And just like that, the weather gods decide that summer is done. To celebrate their decision, they’ve sent us a 15 degree, properly rainy day. It makes for a later start, but it will take more than that to stop the day’s explorations.
Two wildlife sightings mark the morning: a teeny squirrel darts across the road to safety and a fancy pheasant scratching about on a verge. We don’t know it yet, but it’s an excellent portent of wildlife sightings yet to come. Squiz not quite quick enough on the camera though…
We’re spending the afternoon at another National Trust property, Petworth Estate, home to the largest and finest art collection held by the Trust. It’s possibly the largest estate we’ve been to over the years: on entry is a casual mention of the 5 miles of walks within the estate.
Built for the Earl of Northumberland, Petworth has been home to his descendants for over 900 years. The art collection in place today is the work of the 10th Earl, the 6th Duke of Sommerset and the 3rd and 4th Earls of Egremont, sourced between 1602 – 1837 including works from van Dyck, Turner (who was a frequent guest here), Gainsborough and Reynolds and over 100 marble sculptures.
Much of the ground floor is more remincent of an art museum than a home. Unique in the collection is the Molyneux Globe, made in 1592 it’s the oldest terrestrial English globe, thought to have been given to the 9th Earl by Sir Walter Raleigh.
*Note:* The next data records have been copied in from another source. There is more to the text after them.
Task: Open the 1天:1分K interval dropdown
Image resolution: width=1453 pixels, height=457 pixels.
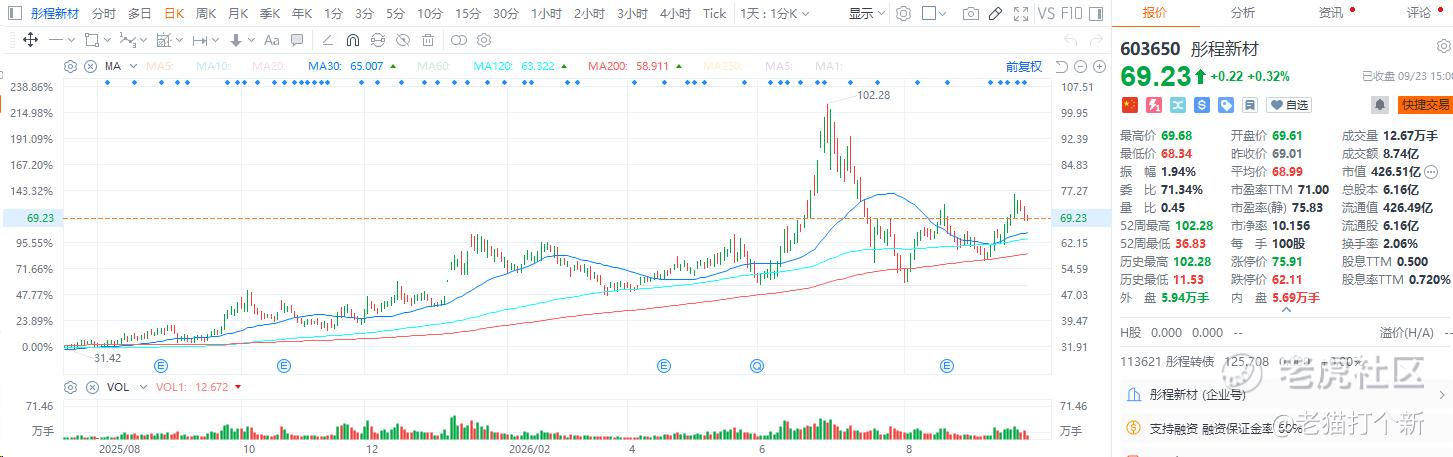Action: [774, 13]
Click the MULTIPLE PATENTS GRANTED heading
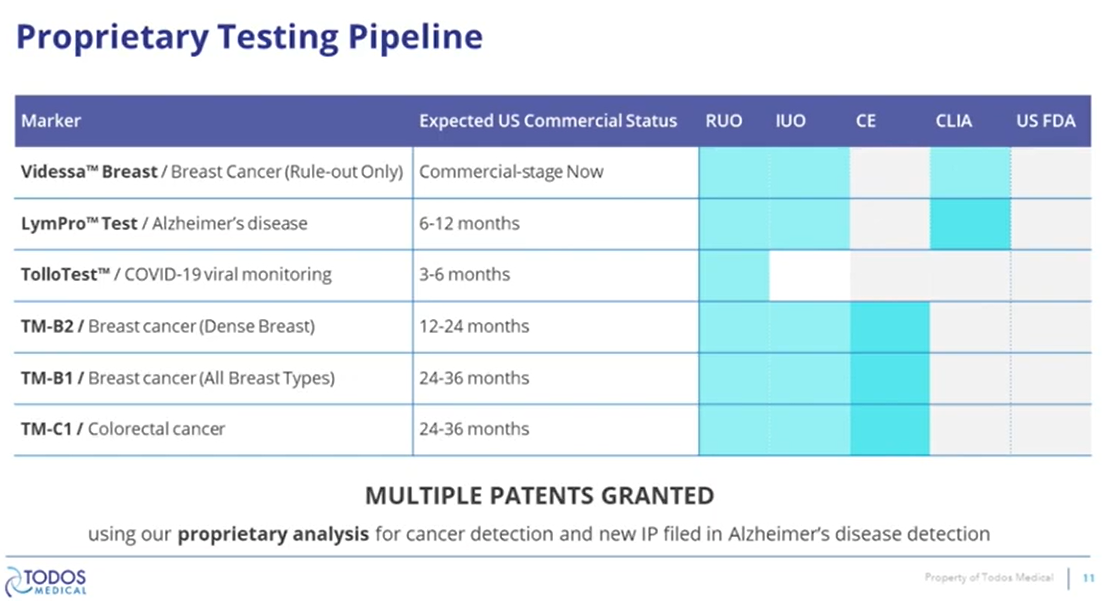This screenshot has width=1110, height=601. [x=539, y=495]
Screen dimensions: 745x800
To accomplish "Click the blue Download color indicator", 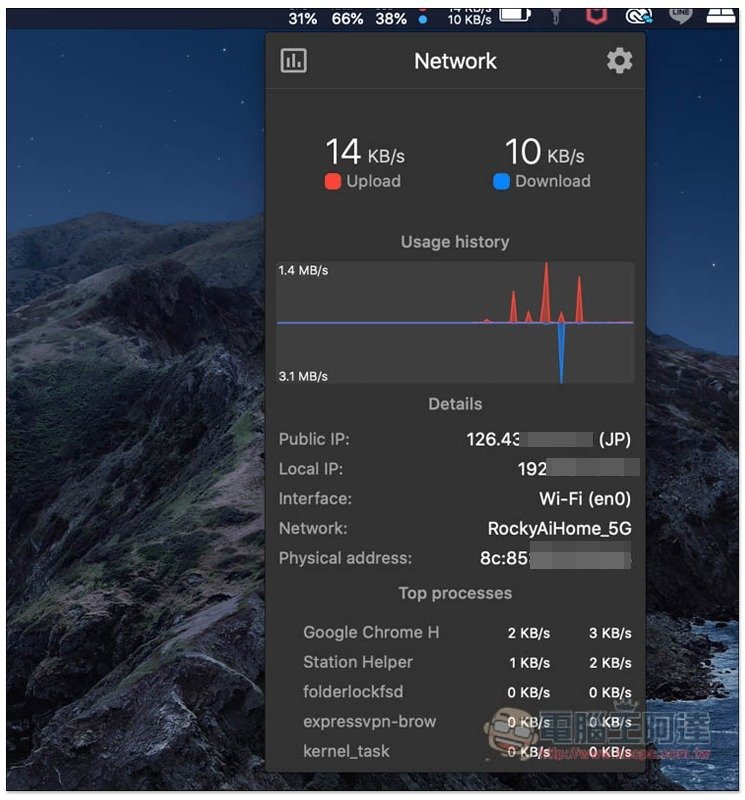I will pos(502,182).
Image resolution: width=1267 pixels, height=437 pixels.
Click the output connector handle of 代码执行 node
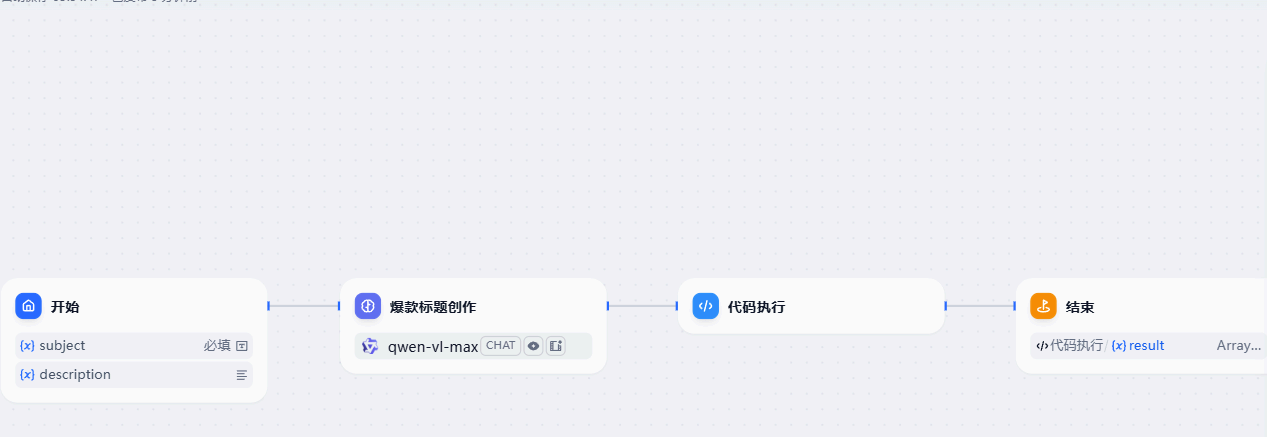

Across the way from Petworth manor is a building of only slightly smaller proportions, the servants’ quarters, with extraordinary kitchens, store rooms and an excellent display showing the hierarchy of staff, their wages, responsibilities and photographs.
The rain has eased to a light drizzle by late afternoon, but nothing short of a downpour could keep me from dragging Chris to the Deer Park within the grounds, full of ancient chestnut and walnut trees.
We’ve encountered deer parks before and not even seen a whisker, but today our luck is in. At the top of a hill overlooking the lake, we can see a small herd in the distance, but better yet, on the way back to the manor, we spot a further two, much closer. They allow us relatively close, very shy, but also a little curious.
I have to be dragged away as usual with threats of the gates closing on us and being trapped for the night. Not sure what the problem might be there, now that I have new friends to play with. Spotty loveliness.